With Pachita, Jodorowsky realizes that "in the magical world, not only did faith play an essential role but also obedience." Cocagnac points out something about this disturbing issue, since the signs or symptoms "are not merely significant elements, but may also constitute one of the factors of evil. (...) The person who fears to have cancer can interpret some benign disorders as signs of existence Of that evil. That mistake can influence your body, alter your defensive system and become a morbid factor. Says Pachita (quoted by Grinberg) to a patient who returns nevertheless has already been operated: "My loving little woman, her cancer is cured and you have not understood it. When you think you are wrong, your body becomes sick. " And Grinberg completes: "Pain is the transformation of the conscious experience of what is previously a management of neuronal logic through hypercomplex circuits."
Cocagnac accompanied two sick people from France, says Jodorowsky (did not agree with him in his stay, but he learned of the case and after his book). To both patients, before they returned to their country, Pachita told them: "Dear children, they are already cured. Stop taking medicines and do not see a doctor for six months. "One, he just returned to Paris," gathered a medical board.
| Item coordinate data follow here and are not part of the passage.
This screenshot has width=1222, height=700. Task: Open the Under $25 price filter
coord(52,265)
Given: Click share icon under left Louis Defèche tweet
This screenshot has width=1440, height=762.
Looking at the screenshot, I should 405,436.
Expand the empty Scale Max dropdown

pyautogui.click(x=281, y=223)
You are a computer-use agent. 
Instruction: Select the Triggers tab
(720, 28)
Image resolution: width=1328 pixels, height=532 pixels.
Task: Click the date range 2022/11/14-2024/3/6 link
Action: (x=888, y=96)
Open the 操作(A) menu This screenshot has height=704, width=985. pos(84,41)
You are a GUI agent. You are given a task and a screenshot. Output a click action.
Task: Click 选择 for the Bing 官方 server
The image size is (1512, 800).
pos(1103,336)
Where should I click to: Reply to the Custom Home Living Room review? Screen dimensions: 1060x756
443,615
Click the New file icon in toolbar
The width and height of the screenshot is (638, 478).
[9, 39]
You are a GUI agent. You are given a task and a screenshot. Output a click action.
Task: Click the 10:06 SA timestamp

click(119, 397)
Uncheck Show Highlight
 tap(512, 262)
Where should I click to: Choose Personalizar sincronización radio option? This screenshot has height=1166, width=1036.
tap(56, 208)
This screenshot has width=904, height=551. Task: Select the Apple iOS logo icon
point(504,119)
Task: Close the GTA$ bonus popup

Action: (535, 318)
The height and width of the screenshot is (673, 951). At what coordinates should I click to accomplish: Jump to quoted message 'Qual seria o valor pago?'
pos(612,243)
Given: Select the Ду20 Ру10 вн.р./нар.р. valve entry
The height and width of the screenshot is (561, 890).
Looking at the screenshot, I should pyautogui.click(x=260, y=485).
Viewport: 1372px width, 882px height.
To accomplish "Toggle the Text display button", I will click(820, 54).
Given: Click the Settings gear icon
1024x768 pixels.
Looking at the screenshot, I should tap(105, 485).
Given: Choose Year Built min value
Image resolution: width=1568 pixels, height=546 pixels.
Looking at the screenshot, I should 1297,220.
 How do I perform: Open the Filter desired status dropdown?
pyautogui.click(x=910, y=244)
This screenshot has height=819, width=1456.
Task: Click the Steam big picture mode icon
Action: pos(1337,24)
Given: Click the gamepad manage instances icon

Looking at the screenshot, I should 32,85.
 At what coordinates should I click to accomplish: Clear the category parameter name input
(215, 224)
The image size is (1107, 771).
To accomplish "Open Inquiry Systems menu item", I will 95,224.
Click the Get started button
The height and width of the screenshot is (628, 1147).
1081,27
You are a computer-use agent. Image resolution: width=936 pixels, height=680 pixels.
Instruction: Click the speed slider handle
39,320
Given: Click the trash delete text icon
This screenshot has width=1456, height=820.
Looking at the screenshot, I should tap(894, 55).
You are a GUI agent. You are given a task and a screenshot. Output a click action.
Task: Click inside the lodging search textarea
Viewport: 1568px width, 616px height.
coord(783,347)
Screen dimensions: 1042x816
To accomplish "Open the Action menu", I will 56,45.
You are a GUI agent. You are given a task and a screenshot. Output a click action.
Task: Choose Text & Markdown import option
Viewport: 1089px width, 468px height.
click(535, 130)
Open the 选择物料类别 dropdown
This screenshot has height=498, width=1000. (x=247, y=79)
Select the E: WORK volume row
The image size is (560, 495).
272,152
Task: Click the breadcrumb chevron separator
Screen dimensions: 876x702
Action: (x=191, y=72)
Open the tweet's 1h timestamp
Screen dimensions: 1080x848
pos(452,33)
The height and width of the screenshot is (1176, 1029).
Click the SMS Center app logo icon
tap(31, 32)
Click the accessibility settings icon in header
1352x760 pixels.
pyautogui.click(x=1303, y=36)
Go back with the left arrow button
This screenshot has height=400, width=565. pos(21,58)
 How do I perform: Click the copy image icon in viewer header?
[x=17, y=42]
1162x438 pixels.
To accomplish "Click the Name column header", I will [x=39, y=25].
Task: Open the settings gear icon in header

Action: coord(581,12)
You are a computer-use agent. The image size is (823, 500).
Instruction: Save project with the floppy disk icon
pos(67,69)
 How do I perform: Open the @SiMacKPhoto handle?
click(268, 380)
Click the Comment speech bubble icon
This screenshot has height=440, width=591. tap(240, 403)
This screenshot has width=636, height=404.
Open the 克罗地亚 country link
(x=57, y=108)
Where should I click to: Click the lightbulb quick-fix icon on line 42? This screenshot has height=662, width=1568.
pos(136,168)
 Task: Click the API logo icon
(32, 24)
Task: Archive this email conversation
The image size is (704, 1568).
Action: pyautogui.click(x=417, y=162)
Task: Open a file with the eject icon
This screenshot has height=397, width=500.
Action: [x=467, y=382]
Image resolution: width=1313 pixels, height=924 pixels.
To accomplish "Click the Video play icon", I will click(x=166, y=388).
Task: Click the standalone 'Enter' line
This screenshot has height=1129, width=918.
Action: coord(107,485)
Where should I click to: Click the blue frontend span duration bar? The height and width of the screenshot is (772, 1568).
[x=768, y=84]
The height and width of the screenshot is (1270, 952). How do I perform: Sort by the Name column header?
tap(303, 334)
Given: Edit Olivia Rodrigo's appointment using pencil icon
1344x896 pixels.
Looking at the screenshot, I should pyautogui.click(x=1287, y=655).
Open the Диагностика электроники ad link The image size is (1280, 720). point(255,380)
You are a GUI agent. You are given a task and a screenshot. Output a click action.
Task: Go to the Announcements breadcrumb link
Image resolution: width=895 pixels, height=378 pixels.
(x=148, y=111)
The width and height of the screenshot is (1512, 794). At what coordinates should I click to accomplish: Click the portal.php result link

The results were lapidary: the cancer was still there. The man died a month later. In contrast, the other operator stopped taking pills and did not see doctors for six months. When they examined him, they remained open-mouthed: the heart was healthy, functioning like a young boy's. " Jodorowsky writes that "even if he did not believe in the power of the witch, it was convenient to give him every possibility of acting in accordance with his instructions. Later I applied this to Psychomagia. A psychomagic act must be performed to the letter, as a contract. The consultant agrees to obey. If he does not do it or if he transforms the indications, out of prejudice, fear or comfort, the unconscious realizes that he can disobey and the healing does not take place. "
Several times the Brother, through Pachita's mouth, insists Grinberg: " Look, we never made sacrifices, we did what you saw (.) That was for learning. It's not true that we did it out of cruelty, we were investigating. "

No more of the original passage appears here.